L’interdépendance entre la santé des écosystèmes et celle des sociétés humaines, autrement connue sous le nom de « santé planétaire », est une notion très difficile à chiffrer, bien que pas impossible. C’est ce que démontre une étude innovante mise en valeur dans l’édition du vendredi 6 septembre de la revue Science. Dans cette étude, l’économiste en environnement Eyal Franck, de l’Université de Chicago, illustre l’impact significatif de la chute des populations de chauve-souris insectivores américaines : une baisse de la production agricole couplée à une augmentation massive de l’utilisation d’insecticides, suffisante pour que ses effets soient mesurables localement sur la mortalité infantile.
Les chiffres sont alarmants. Entre 2006 et 2017 dans les 245 comtés couverts par l’étude, les agriculteurs ont subi des pertes de revenus et de production de près de 2,7 milliards de dollars (2,4 milliards d’euros) par an. De plus, on estime que l’utilisation excessive de pesticides a entraîné directement la perte de 1300 nouveau-nés dans tous les comtés concernés durant ce même intervalle de temps.
Afin de réaliser son étude, M. Franck a utilisé une terrible épidémie qui a surgi en 2006 au nord-est des Etats-Unis, affectant les chauves-souris. Cette maladie, appellée « syndrome du nez blanc », est causée par un champignon pathogène qui provoque un déclin drastique dans les populations de ces animaux. Une fois que la maladie est identifiée dans une région, les populations peuvent s’effondrer de plus de 70% en quelques mois seulement. M. Franck, l’économiste américain, explique que depuis ses débuts en 2006, la maladie a persisté à se propager de façon graduelle, affectant chaque année de plus en plus de comtés.

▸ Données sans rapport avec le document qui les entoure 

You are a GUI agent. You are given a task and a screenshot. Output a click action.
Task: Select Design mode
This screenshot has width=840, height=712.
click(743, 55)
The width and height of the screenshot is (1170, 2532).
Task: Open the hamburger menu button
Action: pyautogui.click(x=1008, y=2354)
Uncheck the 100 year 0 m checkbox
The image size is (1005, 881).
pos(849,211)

Il s’ensuit une diminution des revenus agricoles. Le scientifique a eu la possibilité de comparer les informations entre les zones affectées et celles non touchées par le pathogène. Un constat crucial de l’analyse est que les résultats sur l’utilisation des insecticides et la mortalité infantile évoluaient de façon similaire dans les comtés touchés et non touchés dans les années précédant l’émergence de la maladie. En moyenne, les comtés affectés voient une augmentation de 31% dans l’utilisation d’insecticides, les agriculteurs cherchant ainsi à compenser le rôle de prédation des parasites joué par les chauves-souris. Localement, le revenu agricole moyen par kilomètre carré chute de 28,9%.